Academia Covenant
Septiembre, hace veintisiete años

Bajé del carruaje de un salto y mis botas se hundieron en los guijarros.

Eran nuevas, pero la túnica que me cubría no, y el uniforme tampoco, aunque el año anterior había tenido mucho cuidado en no estropearlo demasiado. Por desgracia, había crecido varios centímetros ese verano y los pantalones negros me quedaban algo cortos. Y aunque eso había hecho gruñir a mi padre entre dientes (como si mi crecimiento fuera algo que yo controlase), a mí no me molestaba. Al menos, no ese día.
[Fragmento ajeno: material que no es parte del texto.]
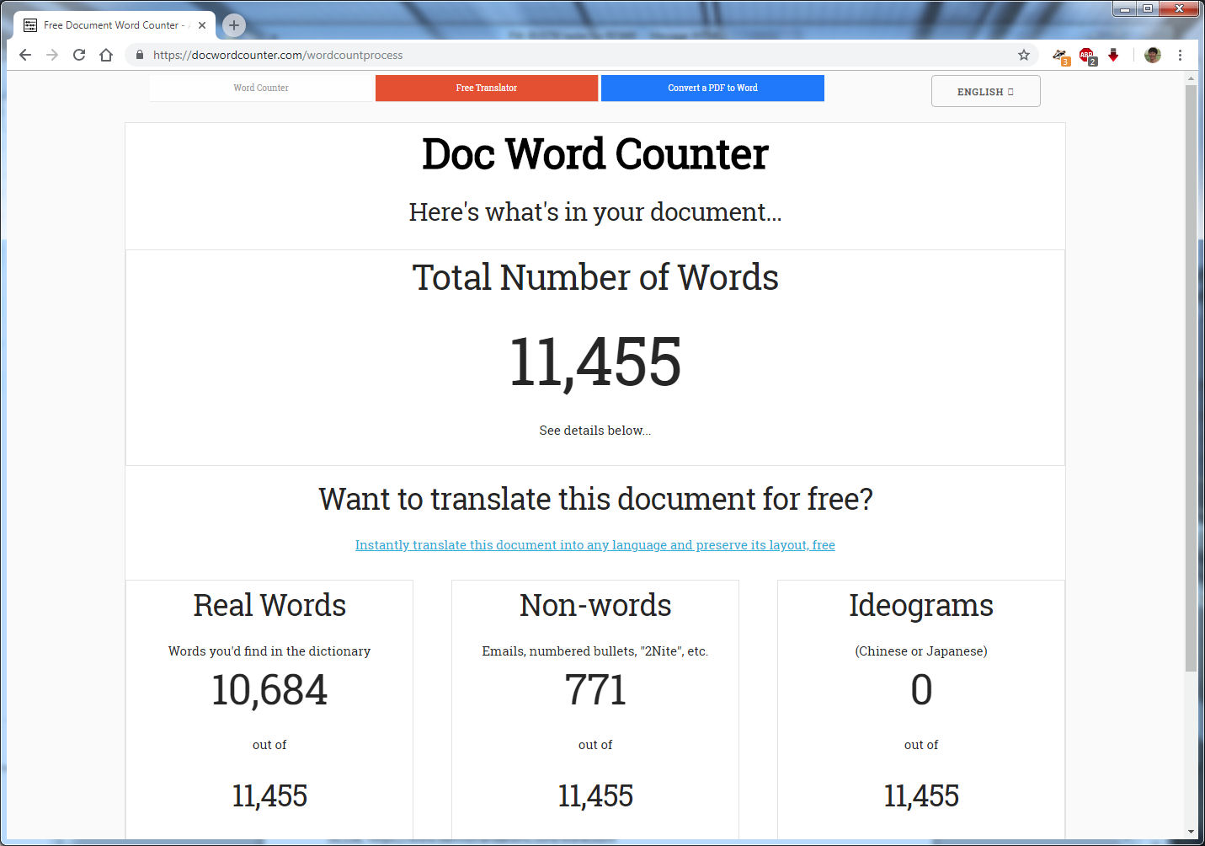Toggle the forward navigation arrow
Image resolution: width=1205 pixels, height=846 pixels.
click(51, 55)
Una masa de alumnos atravesaba las inmensas puertas de madera de la Academia Covenant; sobre sus cabezas, flotando, otra fila interminable, esta vez de baúles, se internaba en el interior del gigantesco edificio de tejado negro. Sus ventanas eran cuchilladas oscuras y vidriosas entre las piedras blancas. A un lado, pero sin seguir la corriente, estaban las tres personas del mundo que más deseaba ver.

Mi Centinela soltó un largo maullido y se adelantó para encontrarse con los otros dos que esperaban junto a mi pequeño grupo de amigos. Yo seguí su camino con los ojos brillantes y una sonrisa ladeada.

—Estás preciosa, Sybil. Como siempre —añadí, mientras ella ponía los ojos en blanco y se abanicaba con sus manos enguantadas. El otoño estaba a la vuelta de la esquina, pero todavía hacía calor.

—Guárdate esas palabras para Hester. Ordenó a la criada que le hiciera un nuevo peinado que supuestamente lleva la reina Victoria. —Sus labios se curvaron en una sonrisa ladina—. La pobre está desesperada por captar su atención. —Ladeó la cabeza hacia el joven que se encontraba a su izquierda—. No soporta el hecho de que se vaya a graduar antes que él. Me ha dicho que lo echará terriblemente de menos.

Leo, a su derecha, apoyado en la fachada con los brazos cruzados, inclinó la cabeza hacia atrás y se echó a reír.

—Se supone que son las hermanas mayores las que se comportan con crueldad. Y tú eres la menor —dijo, antes de lanzarme una mirada divertida.

Yo le correspondí con otra, pero antes de que mis mejillas se calentaran, me volví hacia el joven que todavía no había pronunciado ni una palabra. Su pelo negro y liso bajo el sol despedía destellos azulados. Sus ojos eran más verdes que los prados de la academia.

Un par de alumnas lo observaron de soslayo cuando pasaron por su lado.

—Te veo bien, Vale —dijo, como si no hubiera pasado la mitad del verano en su mansión de campo, donde su familia vivía durante los meses más calurosos.

—Yo a ti también, Kyteler —respondí.

Y entonces, los dos nos echamos a reír. Y todos nos miraron. Porque siempre nos miraban.